» **ACTIVITY**
Print, exactly and without pictures, the lines from the one where "Task: Click the 凯峰玻璃 watermark text" appears down to the end of the entries.

» **DATA RECORDS**
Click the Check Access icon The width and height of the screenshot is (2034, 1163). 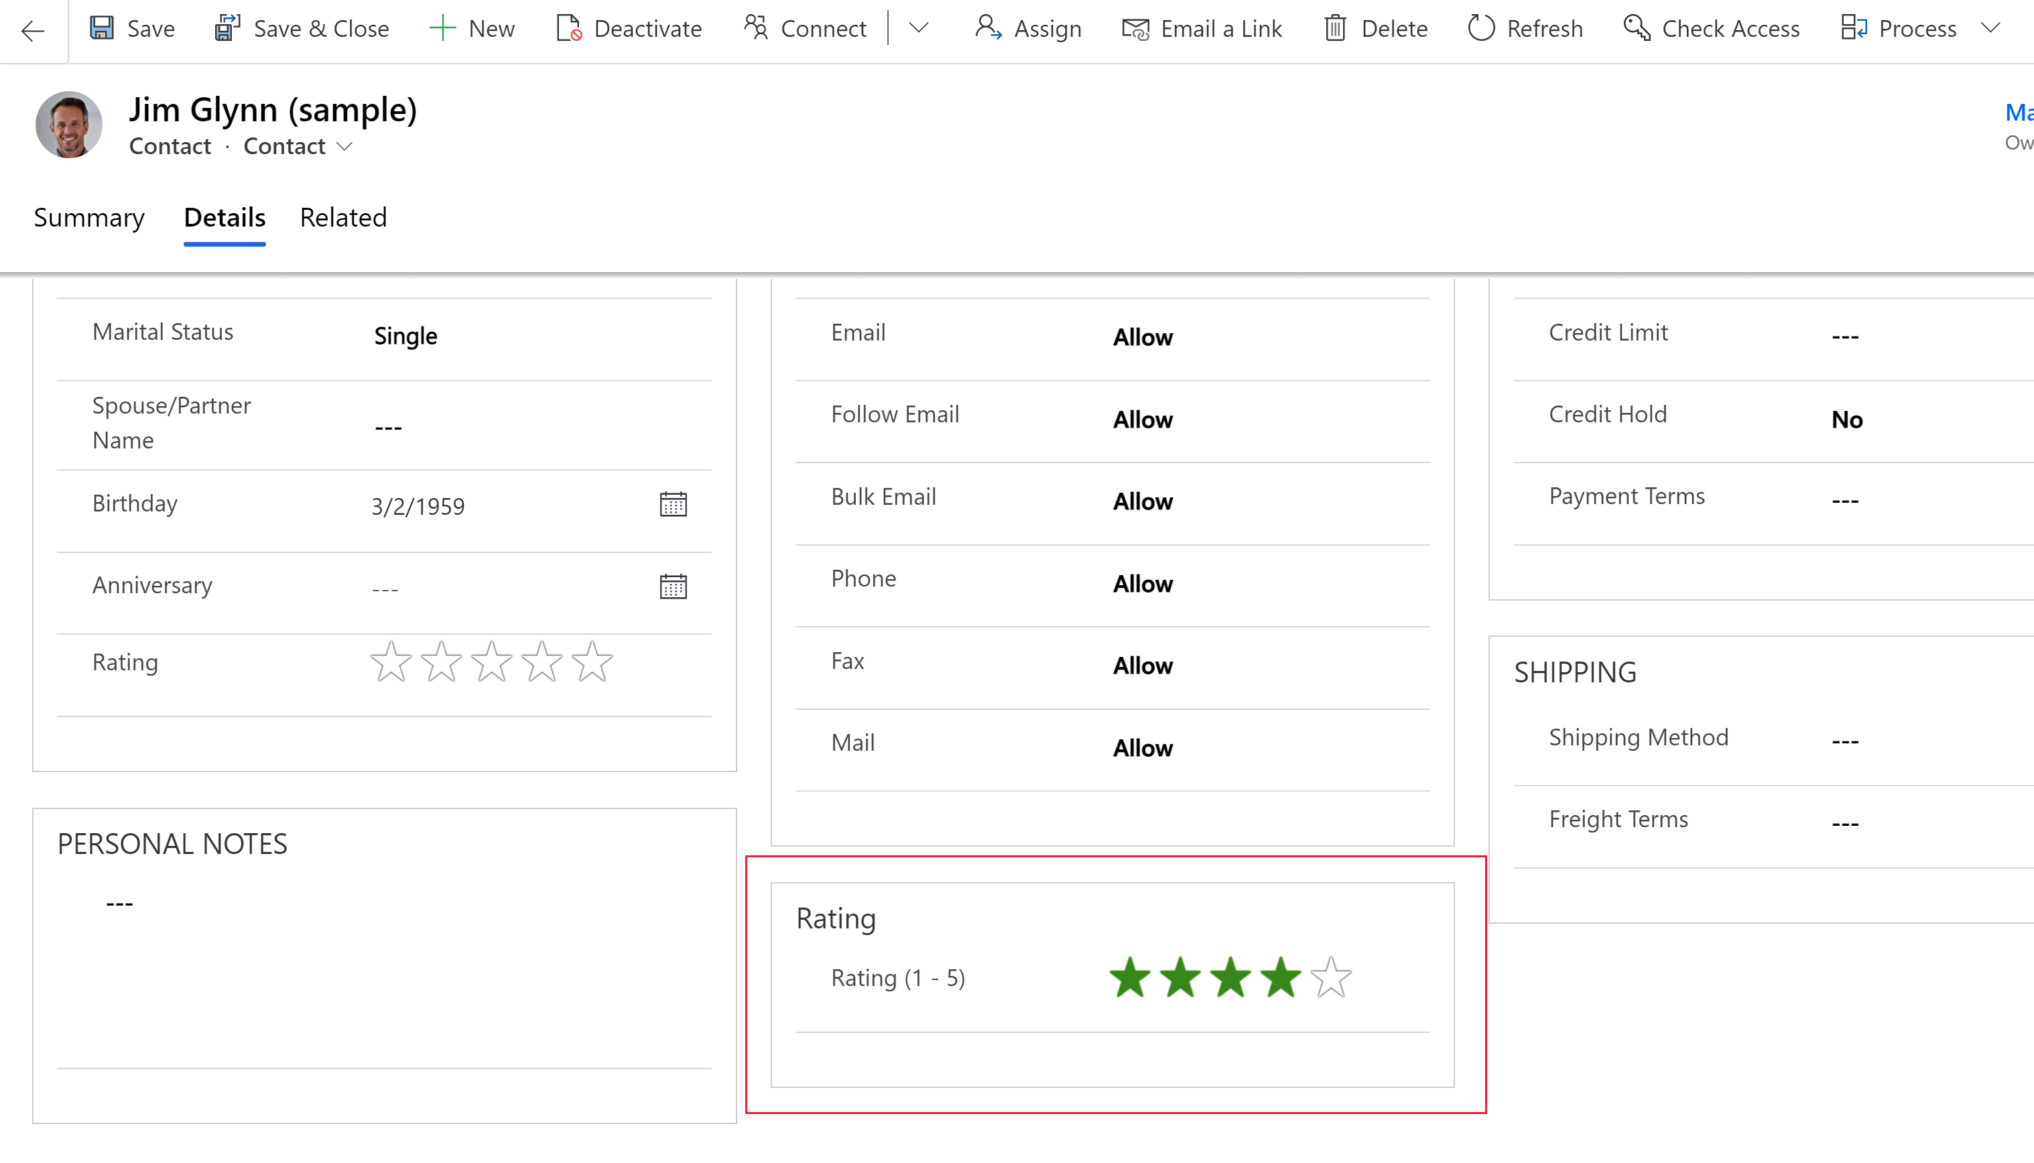pyautogui.click(x=1635, y=28)
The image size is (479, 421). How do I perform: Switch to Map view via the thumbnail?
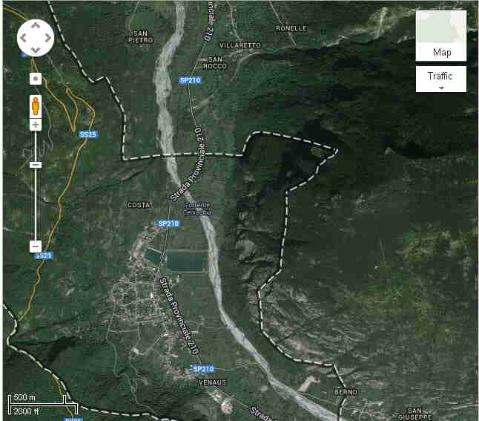[441, 36]
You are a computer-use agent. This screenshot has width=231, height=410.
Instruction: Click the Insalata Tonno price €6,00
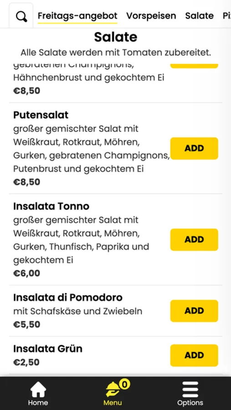(x=27, y=273)
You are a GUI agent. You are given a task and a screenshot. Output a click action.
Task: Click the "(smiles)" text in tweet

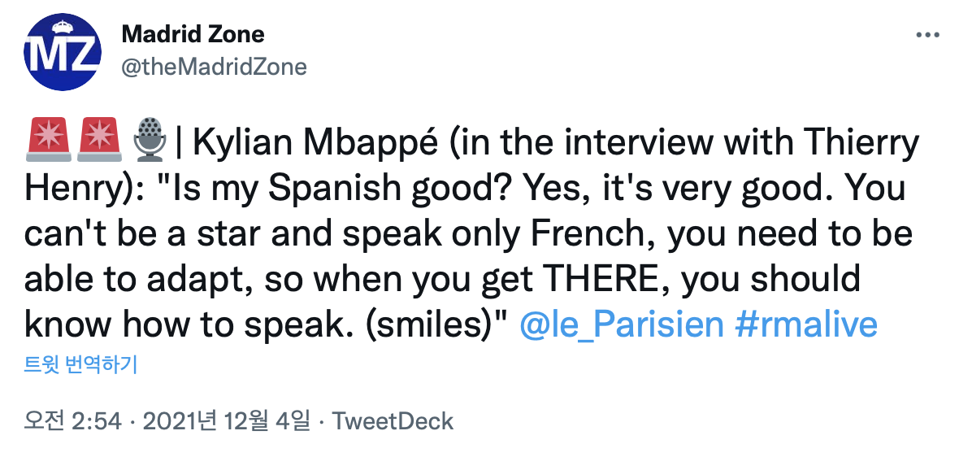436,324
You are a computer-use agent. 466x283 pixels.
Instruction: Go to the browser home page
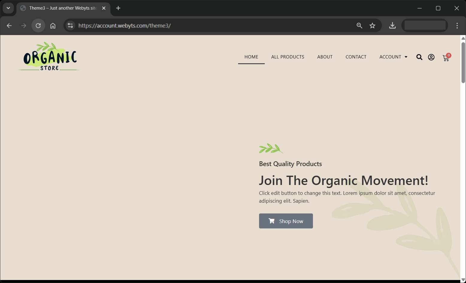(x=53, y=26)
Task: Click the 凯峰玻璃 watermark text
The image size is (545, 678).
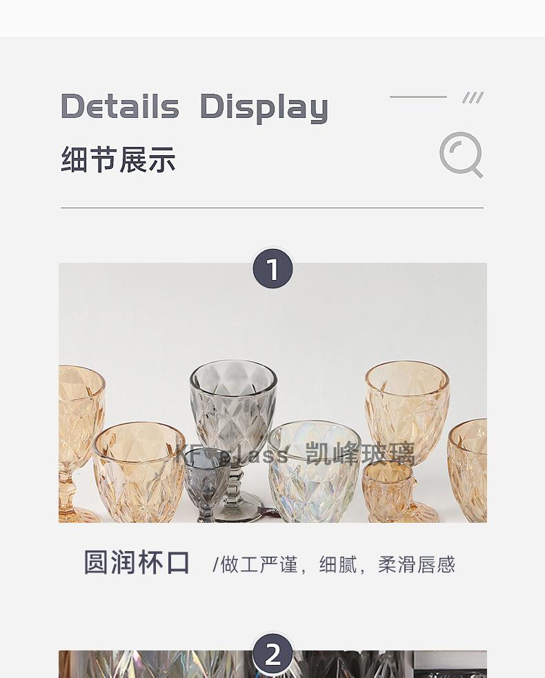Action: tap(360, 454)
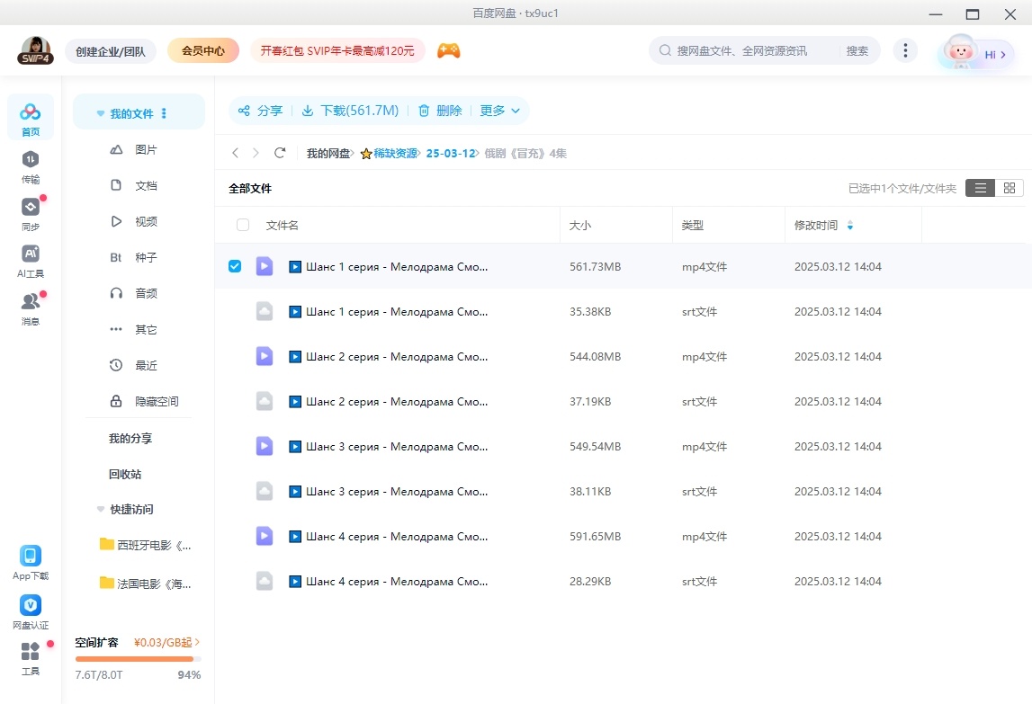Click the refresh icon beside breadcrumb

point(280,154)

» **FINISHED EXERCISE**
Task: Click the 凯峰玻璃 watermark text
The image size is (545, 678).
Action: tap(360, 454)
Click the refresh icon beside breadcrumb

point(280,154)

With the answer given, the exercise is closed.